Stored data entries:
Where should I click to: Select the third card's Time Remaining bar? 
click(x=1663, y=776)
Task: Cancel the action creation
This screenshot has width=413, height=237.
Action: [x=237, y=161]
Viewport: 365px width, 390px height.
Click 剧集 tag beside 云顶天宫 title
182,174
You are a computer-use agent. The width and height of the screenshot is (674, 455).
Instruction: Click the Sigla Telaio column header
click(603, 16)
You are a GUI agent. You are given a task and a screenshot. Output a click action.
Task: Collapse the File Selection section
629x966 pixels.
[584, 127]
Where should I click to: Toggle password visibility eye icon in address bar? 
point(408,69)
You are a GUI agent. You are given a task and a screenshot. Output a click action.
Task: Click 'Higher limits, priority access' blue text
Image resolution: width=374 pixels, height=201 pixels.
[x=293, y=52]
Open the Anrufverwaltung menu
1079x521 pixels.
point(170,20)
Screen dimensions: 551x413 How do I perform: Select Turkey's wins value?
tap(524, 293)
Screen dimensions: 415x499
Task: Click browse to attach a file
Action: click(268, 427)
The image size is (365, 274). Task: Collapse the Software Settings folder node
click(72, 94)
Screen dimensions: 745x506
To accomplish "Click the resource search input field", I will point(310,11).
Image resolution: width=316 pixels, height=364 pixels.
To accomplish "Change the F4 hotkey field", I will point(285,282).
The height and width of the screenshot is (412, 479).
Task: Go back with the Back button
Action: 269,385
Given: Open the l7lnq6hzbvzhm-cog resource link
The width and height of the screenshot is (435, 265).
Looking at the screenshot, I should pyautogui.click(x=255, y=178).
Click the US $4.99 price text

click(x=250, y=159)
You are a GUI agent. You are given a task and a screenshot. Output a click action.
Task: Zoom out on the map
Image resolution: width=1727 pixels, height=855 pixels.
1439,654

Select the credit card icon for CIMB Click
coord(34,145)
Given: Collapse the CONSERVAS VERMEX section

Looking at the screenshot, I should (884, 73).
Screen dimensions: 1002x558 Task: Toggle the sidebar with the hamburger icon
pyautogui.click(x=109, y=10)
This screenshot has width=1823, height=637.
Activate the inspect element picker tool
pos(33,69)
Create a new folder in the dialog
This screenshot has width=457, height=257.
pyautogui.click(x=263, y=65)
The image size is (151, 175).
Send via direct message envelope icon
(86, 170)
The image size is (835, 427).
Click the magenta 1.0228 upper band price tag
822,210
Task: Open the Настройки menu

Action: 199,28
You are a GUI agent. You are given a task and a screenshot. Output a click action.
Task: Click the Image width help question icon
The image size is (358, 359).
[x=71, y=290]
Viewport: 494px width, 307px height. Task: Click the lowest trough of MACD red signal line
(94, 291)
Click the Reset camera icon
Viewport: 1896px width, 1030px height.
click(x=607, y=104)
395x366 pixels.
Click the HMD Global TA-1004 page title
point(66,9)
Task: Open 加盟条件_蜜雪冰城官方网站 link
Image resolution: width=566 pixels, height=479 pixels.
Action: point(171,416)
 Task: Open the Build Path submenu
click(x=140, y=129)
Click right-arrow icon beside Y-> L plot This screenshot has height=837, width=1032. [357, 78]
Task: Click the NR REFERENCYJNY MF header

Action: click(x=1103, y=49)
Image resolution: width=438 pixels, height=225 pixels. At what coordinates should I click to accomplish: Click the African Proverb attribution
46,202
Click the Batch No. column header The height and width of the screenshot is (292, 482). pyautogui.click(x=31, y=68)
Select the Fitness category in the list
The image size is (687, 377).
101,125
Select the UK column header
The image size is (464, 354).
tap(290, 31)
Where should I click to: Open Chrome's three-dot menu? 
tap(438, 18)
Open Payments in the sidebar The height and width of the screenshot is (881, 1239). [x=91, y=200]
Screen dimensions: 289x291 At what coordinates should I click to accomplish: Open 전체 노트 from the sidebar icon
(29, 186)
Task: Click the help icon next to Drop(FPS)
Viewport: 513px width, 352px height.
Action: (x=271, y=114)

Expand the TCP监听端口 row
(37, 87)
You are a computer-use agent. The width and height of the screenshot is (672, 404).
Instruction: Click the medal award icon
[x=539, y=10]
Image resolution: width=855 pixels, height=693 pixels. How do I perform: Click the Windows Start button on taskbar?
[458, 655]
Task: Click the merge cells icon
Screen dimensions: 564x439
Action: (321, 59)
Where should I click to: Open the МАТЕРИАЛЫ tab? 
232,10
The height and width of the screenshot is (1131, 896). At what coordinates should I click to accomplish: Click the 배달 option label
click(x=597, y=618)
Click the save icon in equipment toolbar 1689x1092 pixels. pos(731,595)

> [ABOUT THIS EXERCISE]: Of the entries above, repeat exactly the lines between the line with "Image resolution: width=374" and the line with "Given: Open the", inclusive, and no others.

> [WRITTEN RESPONSE]:
Image resolution: width=374 pixels, height=201 pixels.
[x=293, y=52]
Open the Anrufverwaltung menu
1079x521 pixels.
point(170,20)
Screen dimensions: 551x413 How do I perform: Select Turkey's wins value?
tap(524, 293)
Screen dimensions: 415x499
Task: Click browse to attach a file
Action: click(268, 427)
The image size is (365, 274). Task: Collapse the Software Settings folder node
click(72, 94)
Screen dimensions: 745x506
To accomplish "Click the resource search input field", I will point(310,11).
Image resolution: width=316 pixels, height=364 pixels.
To accomplish "Change the F4 hotkey field", I will point(285,282).
The height and width of the screenshot is (412, 479).
Task: Go back with the Back button
Action: 269,385
Given: Open the l7lnq6hzbvzhm-cog resource link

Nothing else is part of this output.